Though be careful of trying to over-mechanize it like Exalted does as described in @SimonGills' answer - I remember playing Roanoke, where you get a +1 per descriptive word you use on every action, up to +5. It led to some pretty sad results,as people just strung together tortured 5-adjective strings to get the bonus since the rules rewarded "5 words" instead of the desired result of "a cooler game." I prefer just "that's cool you get the +2 bonus" or not, when you start trying to over-define it it turns into a rule to lawyer instead of an improvisation to add to the story. Also, our stunt level is usually at their +4/+6 level - "I scream and hack at the orc" is expected in decent RP, not bonus worthy.
Best Answer
This is a system transition issue, not a creativity issue.
4e is a very different system and that's okay, but it's not for everyone. There's a gap between the player and the system and your job as GM is to help facilitate bridging that gap. Your goal in this should not be to make the player conform to the system, but to help the player understand the system's approach enough to decide if the system is one she wants to play in.

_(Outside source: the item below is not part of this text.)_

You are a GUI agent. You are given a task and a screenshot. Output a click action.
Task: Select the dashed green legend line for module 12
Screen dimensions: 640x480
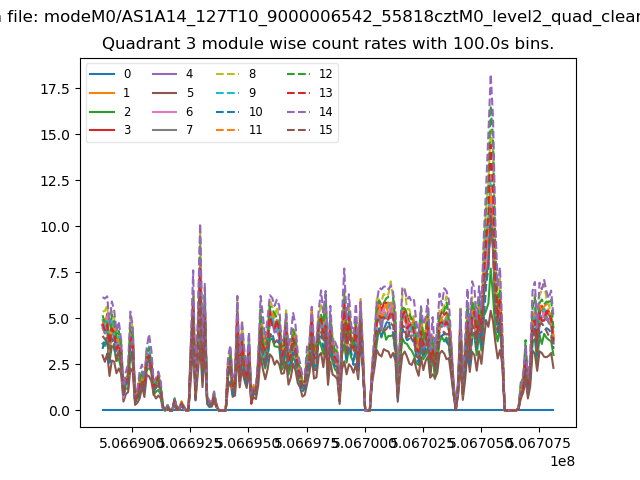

It's important to realize that creativity is not 'at stake' here: you can be just as creative in 4e as in any other system... just not in exactly the same fields.
What's the difference?
4e instituted multiple ground-level philosophy changes that build on each other:
Parties are hardy and self-contained. Instead of needing to exploit their environments and using dirty tricks to desperately survive on 3 hp and exceptionally limited healing, even the lowest-level 4e party has everything it needs to survive and triumph all written there on the character sheets.
It's not the net that's special: it's the person throwing it. 4e has feats, features, powers, and magic enchantments which could let a PC mimic that power's restraining effect. The net is probably the least important part of the equation; in 4e items are important and necessary but rarely definitive.
Realism takes a back seat to modular balance. Early editions left a great deal of mechanics to what the GM thought felt right, and 3.5 introduced numerous subsystems to provide rules for the same effect. This led to (often unexpected) problems with silly combinations and massive power imbalance. In order to reduce these problems, 4e abandoned most of its predecessors' attempts to mimic a 'real world' feel to its mechanics: it replaced them with standardized power gain, standardized effects, and a universal class system.
Together, means that rules are really important to 4e.
In earlier D&D editions, the player's line of reasoning would be absolutely correct: while a player has ability, most often it is the item the player wields which defines the effects the item can achieve. This was a major theme of D&D for a long time: the item makes the hero, and the heroes MUST grab every advantage they can or they will perish.
But in 4e, combat mechanics are balanced so carefully and already weighted so firmly in the players' favor that remaining within the game's mechanics is important to keep the game from spinning out of control. It's not your responsibility as a GM to make that happen invisibly; it's your responsibility to invite the players to work with you to make the game a good one.
To this end, player creativity in 4e needs to be channeled (voluntarily by the players, with support from the GM) away from scrounging and toward creative application of the existing rules. Finding how effective the nets are might make the PC want to start taking feats and features to learn how to use them, for example.
4e's fun is inside the box
4e is appealing to two major groups of players:
Other players may or may not find its modular philosophy chafing, but remember that any system can support strong, creative role-playing... just not always in the same areas. It's important for everyone at the table to be on the same page about the kind of system you're playing, or misunderstandings like your nets will crop up.